What I'm trying to say is that I clearly remember reading an old article about sharing mp3s on P2P networks and the person writing the article was confident that video sharing, let alone video streaming, let alone high-quality video streaming, wouldn't happen in foreseeable future because there were just too many problems with that.

If you went back in time just 10 years and told people about ChatGPT they simply wouldn't believe you. They imagined that an AI that can do things that current LLMs can do must be insanely complex, but once technology made that step, we realized "it's actually not that complicated". Sure, AGI won't surface from simply adding more GPUs into LLMs, just like LLMs didn't emerge from adding more GPUs to "cat vs dog" AI. But if technology took us from "AI can tell apart dog and cat 80% of the time" to "AI is literally wiping out entire industry sectors like translation or creative work while turning people into dopamine addicts en masse" within ten years, then I assume that I'll see AGI within my lifetime.

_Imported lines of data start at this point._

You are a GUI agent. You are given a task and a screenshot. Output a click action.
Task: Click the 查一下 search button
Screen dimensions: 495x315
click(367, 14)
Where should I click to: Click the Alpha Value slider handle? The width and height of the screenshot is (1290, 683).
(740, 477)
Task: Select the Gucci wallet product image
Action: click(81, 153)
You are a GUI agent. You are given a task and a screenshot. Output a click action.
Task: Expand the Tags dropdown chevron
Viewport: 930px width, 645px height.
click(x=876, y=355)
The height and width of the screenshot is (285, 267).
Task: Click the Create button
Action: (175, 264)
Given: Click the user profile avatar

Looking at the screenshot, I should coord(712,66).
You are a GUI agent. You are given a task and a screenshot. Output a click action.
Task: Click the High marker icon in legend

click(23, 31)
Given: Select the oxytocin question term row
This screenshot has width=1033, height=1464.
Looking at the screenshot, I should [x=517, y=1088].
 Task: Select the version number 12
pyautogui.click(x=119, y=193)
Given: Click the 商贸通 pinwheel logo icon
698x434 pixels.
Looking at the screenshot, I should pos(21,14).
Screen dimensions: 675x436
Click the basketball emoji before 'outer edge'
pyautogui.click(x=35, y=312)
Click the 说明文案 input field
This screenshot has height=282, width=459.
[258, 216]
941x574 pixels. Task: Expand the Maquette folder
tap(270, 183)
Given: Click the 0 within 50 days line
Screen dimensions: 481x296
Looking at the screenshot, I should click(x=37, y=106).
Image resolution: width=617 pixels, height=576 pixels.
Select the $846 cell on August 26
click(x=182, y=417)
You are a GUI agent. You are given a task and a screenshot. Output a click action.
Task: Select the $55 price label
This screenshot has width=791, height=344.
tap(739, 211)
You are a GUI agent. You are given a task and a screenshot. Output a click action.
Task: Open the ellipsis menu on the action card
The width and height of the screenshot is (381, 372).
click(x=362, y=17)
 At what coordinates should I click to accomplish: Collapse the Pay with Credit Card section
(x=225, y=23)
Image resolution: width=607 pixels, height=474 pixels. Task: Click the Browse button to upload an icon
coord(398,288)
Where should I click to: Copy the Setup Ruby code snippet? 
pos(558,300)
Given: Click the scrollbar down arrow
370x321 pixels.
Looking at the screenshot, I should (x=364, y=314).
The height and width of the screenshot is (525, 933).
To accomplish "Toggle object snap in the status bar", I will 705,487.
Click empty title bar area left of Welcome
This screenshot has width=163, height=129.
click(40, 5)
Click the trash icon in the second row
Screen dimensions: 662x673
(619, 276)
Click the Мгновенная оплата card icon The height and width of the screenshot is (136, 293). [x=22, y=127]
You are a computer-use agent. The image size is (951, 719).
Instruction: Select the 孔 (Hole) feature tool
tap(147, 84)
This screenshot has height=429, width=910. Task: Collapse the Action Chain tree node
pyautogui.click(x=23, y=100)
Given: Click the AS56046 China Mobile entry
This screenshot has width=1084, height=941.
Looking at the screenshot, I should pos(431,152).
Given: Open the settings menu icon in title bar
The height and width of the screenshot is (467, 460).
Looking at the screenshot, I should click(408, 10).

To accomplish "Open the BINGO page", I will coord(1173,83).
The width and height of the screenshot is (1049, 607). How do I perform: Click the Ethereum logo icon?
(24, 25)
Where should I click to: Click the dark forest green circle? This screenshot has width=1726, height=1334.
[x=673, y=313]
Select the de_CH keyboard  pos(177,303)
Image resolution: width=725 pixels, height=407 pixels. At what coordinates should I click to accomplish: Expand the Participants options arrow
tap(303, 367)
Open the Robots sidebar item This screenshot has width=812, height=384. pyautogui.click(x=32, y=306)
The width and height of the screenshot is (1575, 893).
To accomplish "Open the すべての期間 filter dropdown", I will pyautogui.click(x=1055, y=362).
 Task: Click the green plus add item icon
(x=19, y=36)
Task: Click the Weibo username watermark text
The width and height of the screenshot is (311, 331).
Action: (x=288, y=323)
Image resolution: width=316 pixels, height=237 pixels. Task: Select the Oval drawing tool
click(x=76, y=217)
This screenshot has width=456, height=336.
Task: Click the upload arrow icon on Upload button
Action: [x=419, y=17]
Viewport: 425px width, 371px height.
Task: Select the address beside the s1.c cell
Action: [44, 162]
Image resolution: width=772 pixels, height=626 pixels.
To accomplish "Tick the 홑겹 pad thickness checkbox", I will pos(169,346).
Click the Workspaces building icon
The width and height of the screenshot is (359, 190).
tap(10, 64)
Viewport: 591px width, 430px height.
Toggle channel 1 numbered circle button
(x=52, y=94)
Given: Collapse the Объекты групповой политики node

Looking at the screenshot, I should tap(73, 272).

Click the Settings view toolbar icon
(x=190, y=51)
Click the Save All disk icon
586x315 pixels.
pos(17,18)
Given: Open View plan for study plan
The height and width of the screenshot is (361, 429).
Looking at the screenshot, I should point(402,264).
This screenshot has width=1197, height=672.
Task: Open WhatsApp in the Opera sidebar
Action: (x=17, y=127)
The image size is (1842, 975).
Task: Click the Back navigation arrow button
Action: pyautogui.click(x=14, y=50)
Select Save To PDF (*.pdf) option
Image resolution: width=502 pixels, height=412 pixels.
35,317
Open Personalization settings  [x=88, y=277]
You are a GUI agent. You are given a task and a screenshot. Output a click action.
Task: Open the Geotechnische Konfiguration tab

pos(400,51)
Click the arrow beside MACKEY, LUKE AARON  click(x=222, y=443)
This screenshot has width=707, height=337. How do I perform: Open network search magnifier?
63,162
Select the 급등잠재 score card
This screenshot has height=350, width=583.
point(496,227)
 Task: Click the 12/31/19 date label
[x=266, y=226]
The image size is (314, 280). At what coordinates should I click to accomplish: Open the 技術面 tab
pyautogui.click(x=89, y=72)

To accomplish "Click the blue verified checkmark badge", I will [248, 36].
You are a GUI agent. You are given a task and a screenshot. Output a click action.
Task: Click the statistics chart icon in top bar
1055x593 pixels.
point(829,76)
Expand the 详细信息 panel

There's nothing about 4K videos that needs an SSD, an OLED display, or any particular video codec, and "large-scale internet infrastructure" is just a different way of saying "lots of high-bandwidth links". Hardware graphics acceleration was also around long before any form of 4K video, and a video decoding accerator is such an obvious solution that dedicated accelerators were used for early full-motion video before CPUs could reasonably decode them.

Your anecdote regarding P2P file sharing is ridiculous, and you've almost certainly misunderstood what the author was saying (or the author themselves was an idiot). That there wasn't sufficient bandwidth or computing power to stream 4K video at consumer price points during the heyday of mp3 file sharing, didn't mean that no one knew how to do it. It would be as ridiculous as me today saying that 16K stereoscopic streaming video can't happen. Just because it's infeasible today, doesn't mean that it's impossible.

Regarding ChatGPT, setting aside the fact that the transformer model that ChatGPT is built on was under active research 10 years ago, sure, breakthroughs happen. That doesn't mean that you can linearly extrapolate future breakthroughs. That would be like claiming that if we developer faster and more powerful rockets, then we will eventually be able to travel faster than light.